Никто не мог запретить Хоремхебу прибыть в столицу, да и поздно было делать это. Но Эйе заботило ещё что-то, кроме отсутствия Хоремхеба на границах. Он никогда не высказывал вслух необдуманных мыслей, всё, что он говорил, было взвешено весами самой строгой меры. И потому мы ожидали с волнением и беспокойством, что он скажет, как ответит на беспомощный вопрос владыки: «Что делать теперь, Эйе?» Кемет казалась погруженной в полуденный сон, так медленно она воздевала руки к Царственному Солнцу. Она долго не могла поверить в то, что великого Эхнатона уже нет на её престоле. Она поверила с трудом, лишь когда увидела заупокойные церемонии во всех святилищах Атона, и протирала себе глаза, когда видела на своём троне молодого фараона Анх-хепрура Хефер-нефру-атона. Верховный жрец Дома Солнца Туту сказал, что жертвенные дары стали скромнее, и количество их уменьшалось с каждым днём. Во дворце кое-кто произносил имя проклятого Амона, оно звучало всё назойливее и громче. Тело его величества Нефр-хепрура Уэн-Ра Эхнатона готовили к погребению в Доме Вечности[99], а его собственный дом ощущал, как колышутся его стены. Грозной бури, которой мы ожидали, не было. Но не было и покоя, не было мирного царствования, не было ясного света с небосклона, хотя великий Атон каждое утро появлялся над землёй Кемет.

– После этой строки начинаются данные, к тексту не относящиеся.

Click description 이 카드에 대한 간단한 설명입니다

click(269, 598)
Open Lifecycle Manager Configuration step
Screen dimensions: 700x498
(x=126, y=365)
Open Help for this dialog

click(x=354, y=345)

Быть может, если бы налетела страшная буря, быстрее побежала бы кровь по нашим жилам и напомнила бы нам, что мы дети царственного солнца. Но мы были принуждены стоять неподвижно, чтобы не разрушить хрупкой опоры, и неподвижность грозила обернуться вековым спокойствием великих пирамид. Лицо моего мужа казалось застывшим, утратившим все живые краски. Голос его, когда он произносил утреннее приветствие царственному Солнцу, казался исходящим из уст великого сфинкса, так был он ровен и мертвенно-спокоен. Застывший, как статуя, в своих церемониальных одеждах, он и сейчас хранил молчание и казался менее живым, чем его собственное изображение на стене Зала Приёмов, где он представал принимающим двойную корону Верхней и Нижней Кемет. На покрытую росписями стену бросали нежные розовато-оранжевые отсветы огоньки светильников, лицо фараона оставалось в тени.